Collected data:

+ + + + + + +

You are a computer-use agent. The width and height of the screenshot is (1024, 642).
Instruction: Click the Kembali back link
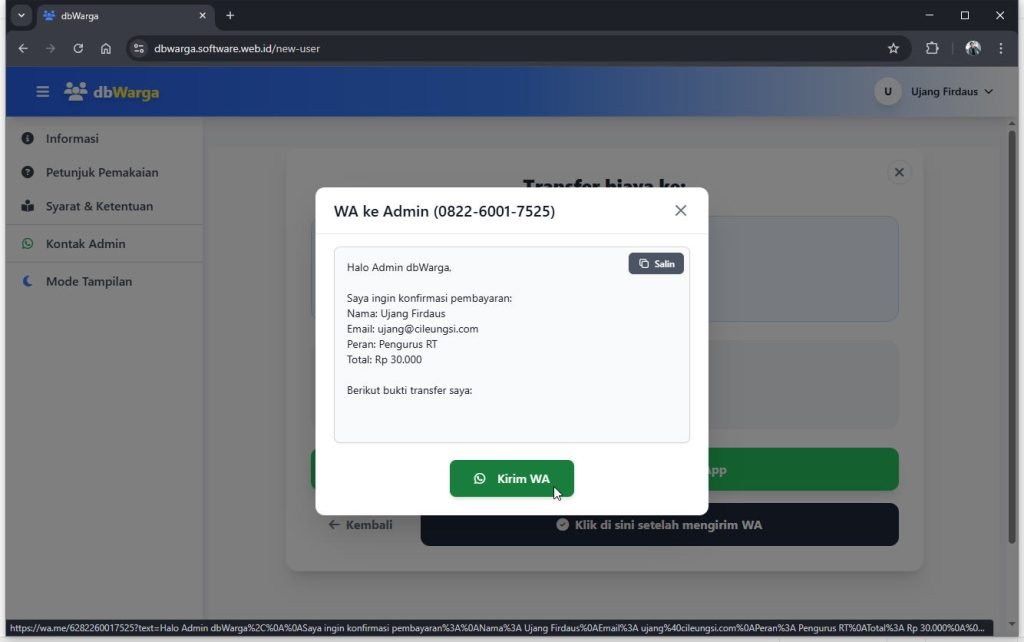pos(361,525)
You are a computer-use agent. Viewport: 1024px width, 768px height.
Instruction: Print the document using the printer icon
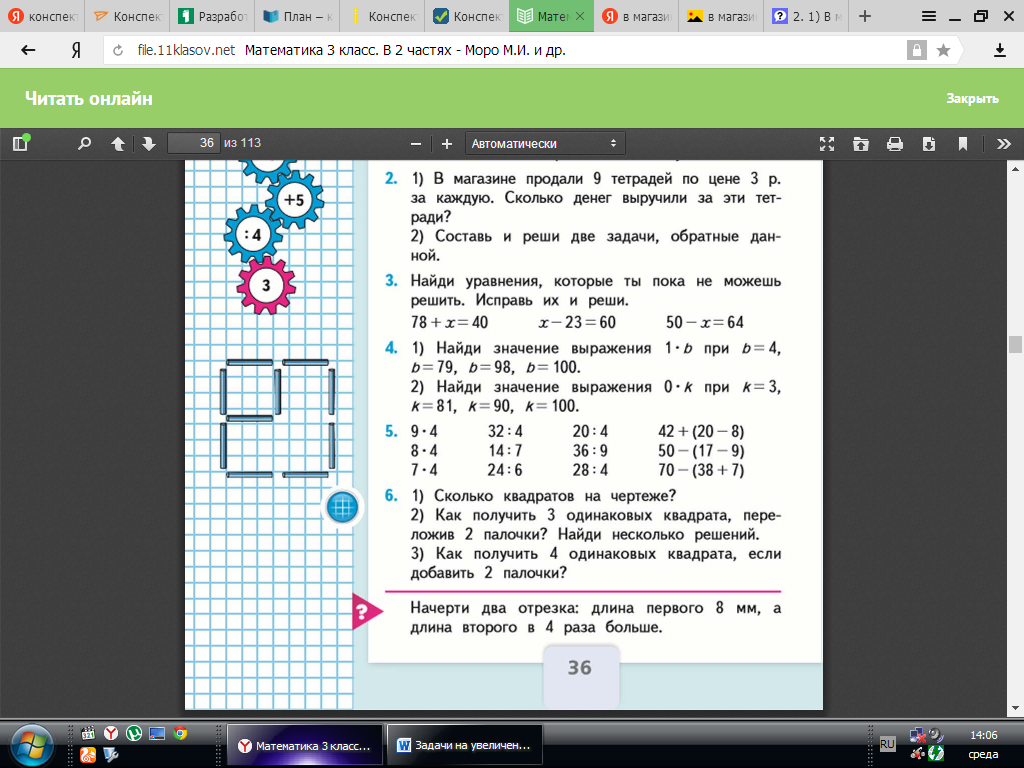(x=895, y=143)
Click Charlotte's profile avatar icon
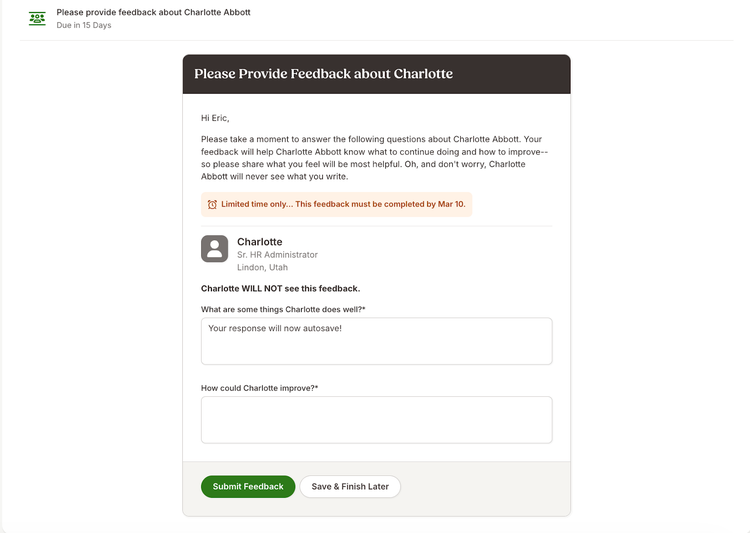The image size is (750, 533). [x=214, y=249]
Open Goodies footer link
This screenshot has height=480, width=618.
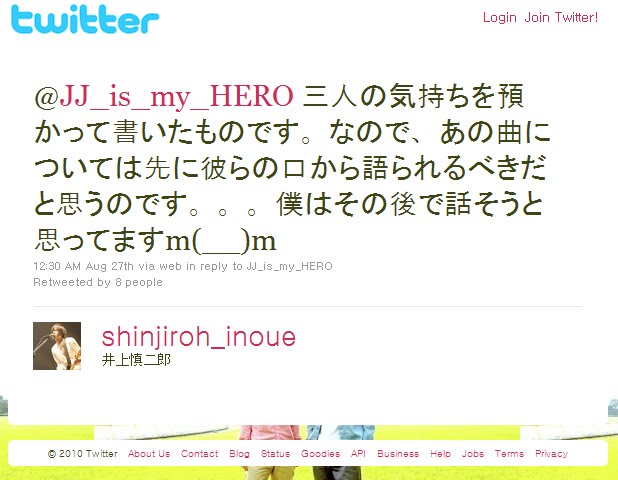[x=320, y=454]
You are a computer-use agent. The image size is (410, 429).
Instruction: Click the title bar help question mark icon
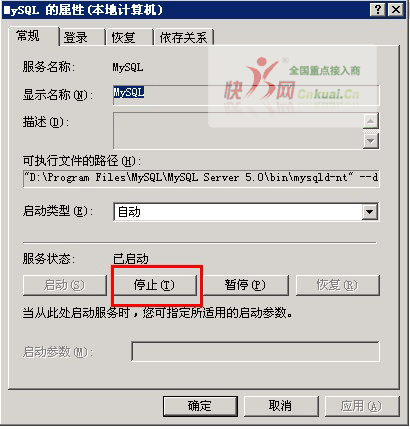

+ + + + + + +

Read the entries above and find each line holding the word "computer". Copy it out.

Answer section:
You are a computer-use agent. The width and height of the screenshot is (1024, 642).
You are a computer-use agent. Viewport: 1024px width, 768px height.
You are a computer-use agent. The image size is (410, 429).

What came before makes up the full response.